I was on hold with the front desk (because I couldn’t leave Dorothy alone in the exam room per the nurse) when the PA-C we were set to see came in, took one look at Minnie, and said “Oh my— let’s look at her next.” THANK GOD FOR HUMANITY IN MANAGED CARE. When Minnie coughed (this has just been her cough for weeks you guys— I actually think it sounded better than it has), the provider said mildly as she felt Dorothy’s glands, “I think we’ll do a quick chest X-ray.”
She got Minnie on the table STAT and said she had swollen lymph nodes in her neck and that was probably why she said her neck hurt, but if she refused to turn her head for any reason or could not sit up on her own we needed to do straight to the ED (so I am not the only person who thinks meningitis when a kid has a stiff neck! Ha!). Minnie’s lungs did not sound crackly, but her thick, chesty cough prompted the X-ray. She was also swabbed for RSV, COVID, and flu (all negative, thank goodness).
The icing on the cake, though, was a blood draw to check her counts and see if she had mono because that would explain the on-again, off-again fevers. (Negative!
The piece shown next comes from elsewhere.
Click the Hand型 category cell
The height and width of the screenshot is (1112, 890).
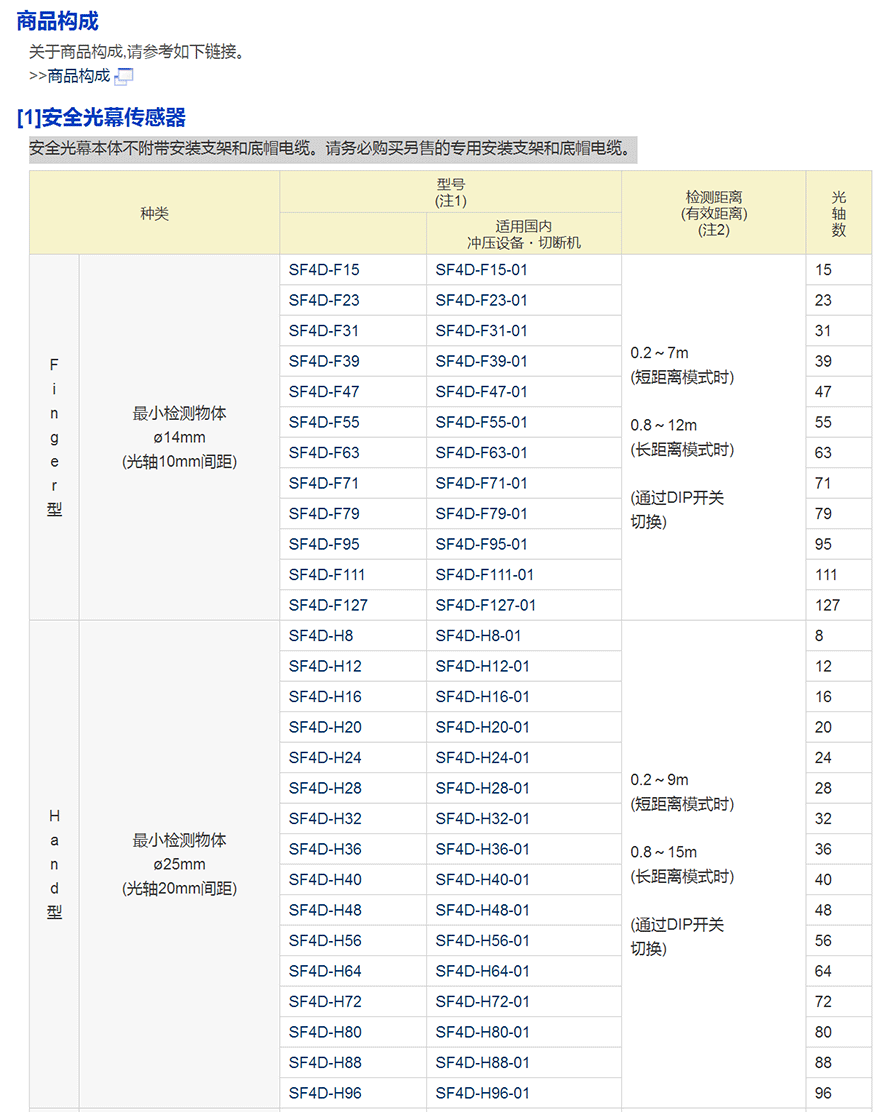[54, 864]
Phew!) (Also Dorothy asked “Minnie! Have you bee sharing cups at preschool?” When she heard what the test was for). Minnie’s veins are tiny and covered by so much delightful shiny chub that the draw itself was… um … how do I say it? A GODDAMN NIGHTMARE? Yes, I think that’s right. Fortunately, the lab people came to us, and the care team brought juice boxes for the girls (which Minnie refused because she doesn’t trust anything the doctor’s office offers now).
Minnie’s new and super inconvenient fear of oral meds showed up again when a nurse offered her a dose of bubble gum flavored Tylenol for her super high fever, and she lost her shit and spit it all over herself and me. Awesome.
Our provider checked her X-ray and said it looked clear and that she seemed to have another virus on top of the bacterial infections.
DO YOU THINK SHE GOT IT HERE?
And sent us on our merry way.
BUT THEN! The clinic’s radiologist read Minnie’s X-Ray and said SHE HAS PNEUMONIA.
OH MY GOD. Not a MyChart message/call I was expecting to get.
Minnie is taking another broad spectrum antibiotic (azithromycin) along with her cefdinir and we have to follow up on Friday if she is not better. WHAT EVEN IS BETTER? It has been a long time since she’s been that.
WAY BACK on the Friday after Thanksgiving, we saw a pediatrician in our practice who said that if she got totally better and then got sick again, that was a sign of pneumonia. And wow! That guy knows his stuff because that’s exactly what happened!! 24-36 hours of completely better (LOL psych) and then HORRIBLY SICK AGAIN.
So. Anyway. I have a work thing tonight that I gotta do (thank you Harry for stepping in to babysit your sick sisters), but other than that we are going to be on the couch watching Christmas shows and eating every snack Trader Joe’s has to offer (Ben swung by on his way to pick Cooper up at diving practice and take him to hockey) until at least Friday.